— Start of Provided data —

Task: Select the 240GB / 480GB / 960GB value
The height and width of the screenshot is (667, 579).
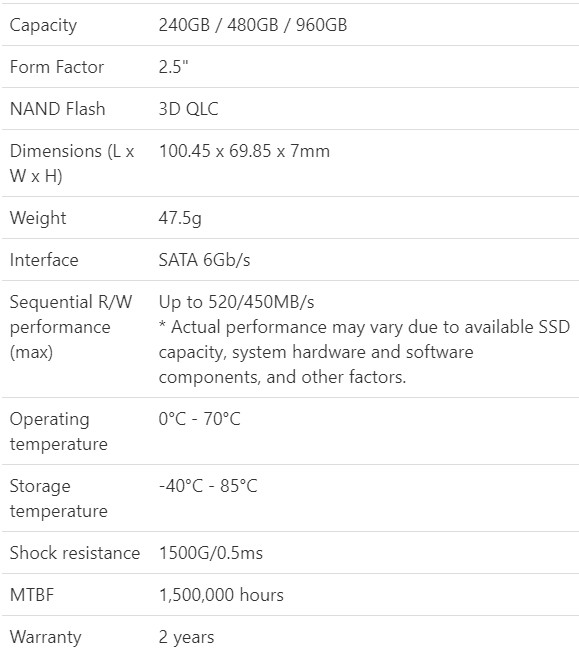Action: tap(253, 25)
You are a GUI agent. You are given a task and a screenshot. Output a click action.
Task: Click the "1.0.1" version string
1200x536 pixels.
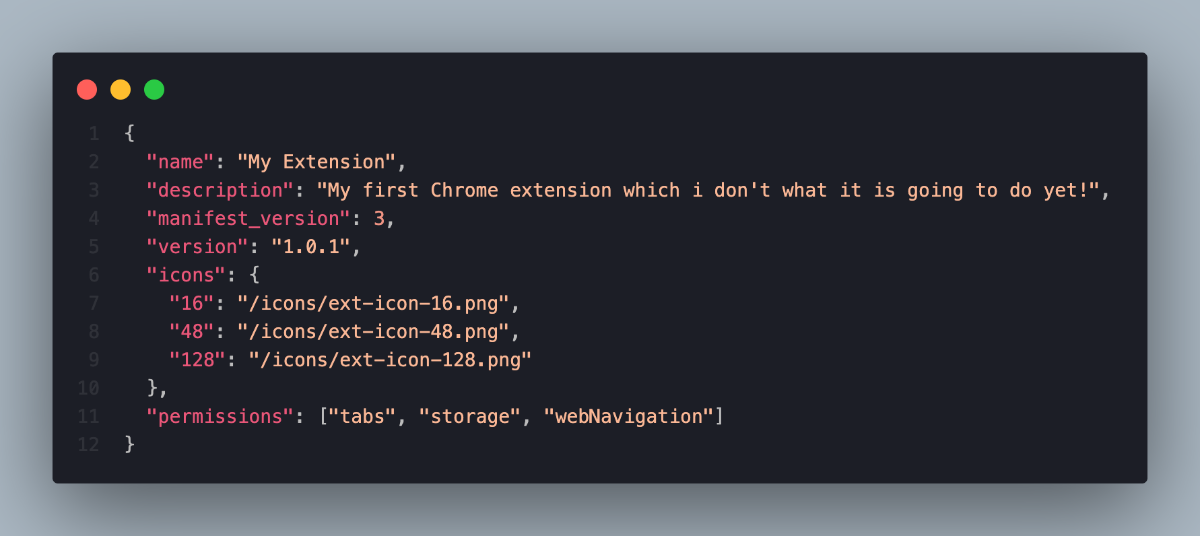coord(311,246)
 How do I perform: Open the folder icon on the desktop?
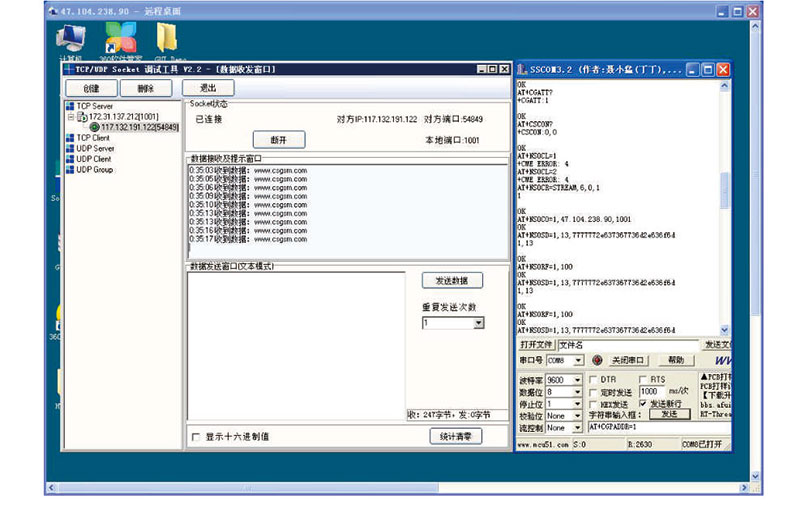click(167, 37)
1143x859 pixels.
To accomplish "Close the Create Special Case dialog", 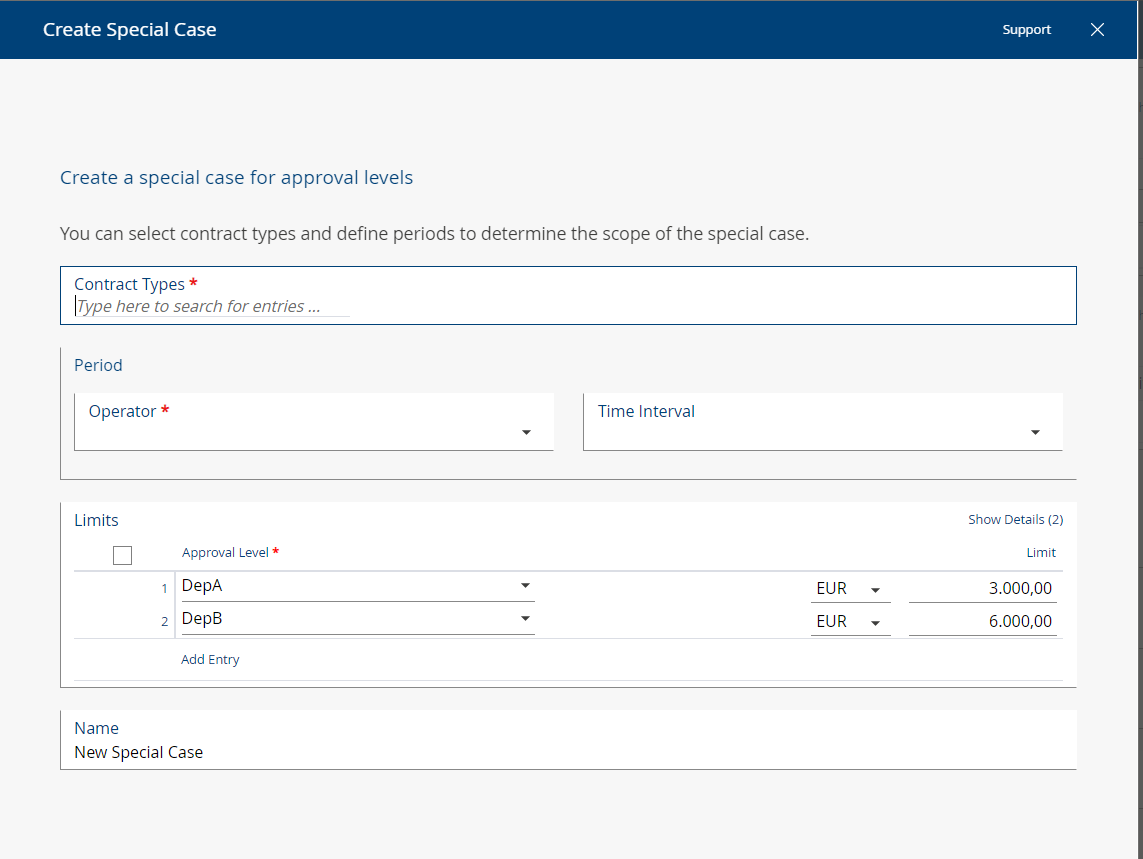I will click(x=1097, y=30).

— End of Provided data —

• _Problem details_
Which lines in the entries above contain the word "screenshot"? Show each of them in full.

• _Exercise solution_
The height and width of the screenshot is (667, 579).
You are a GUI agent. You are given a task and a screenshot. Output a click action.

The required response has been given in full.